NEWS for North Dakotans
Agriculture Communication, North Dakota State University
7 Morrill Hall, Fargo, ND 58105-5665


March 11, 1999

Hortiscope

Ron Smith, Extension Horticulturist
North Dakota State University

Q: Enclosed are some leaves from a Schefflera plant that is at least 6-7 feet tall and about 23 years old. At Christmastime I moved it from a well-lit area to another place that wasn't quite as bright. Now it is dropping leaves and looking wilted. Is it going to make it, and did moving it cause it to have trouble? It is starting to show new growth, so I am hoping it will make it. (Mohall, N.D.)

A: You are right. They are fussy about being moved. The fact that it is showing new growth now is encouraging.

If the plant loses too many leaves and takes on the appearance of a freak, you can cut it back and it will generate new growth from dormant buds on the stem.

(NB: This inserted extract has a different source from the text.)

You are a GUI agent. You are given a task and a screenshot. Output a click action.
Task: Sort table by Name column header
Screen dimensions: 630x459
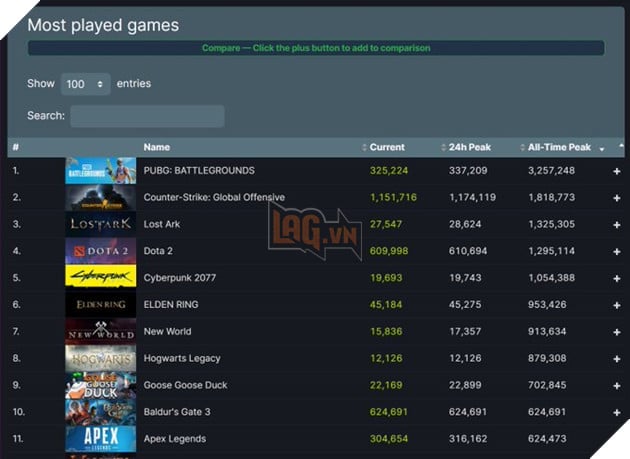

Since it is about 6-7 feet tall, I'd suggest cutting it back to about 4-5 feetbut only if it drops too many leaves for attractive appearance.

Q: I have a hedge of cotoneasters that I planted several years ago from volunteers I found on my lot. This hedge goes across the back of my property for the purpose of a privacy shield. It borders on the vegetable garden so it gets plenty of water. The problem I am having is that it seems to be plagued with fire blight. I have tried cutting out the affected branches which has helped some but by no means solves the problem. I am also reluctant to spray since it borders on my garden. Should I just start over? I am also wondering if you can still purchase Dakota Gray Turban squash seed. (Crosby, N.D.)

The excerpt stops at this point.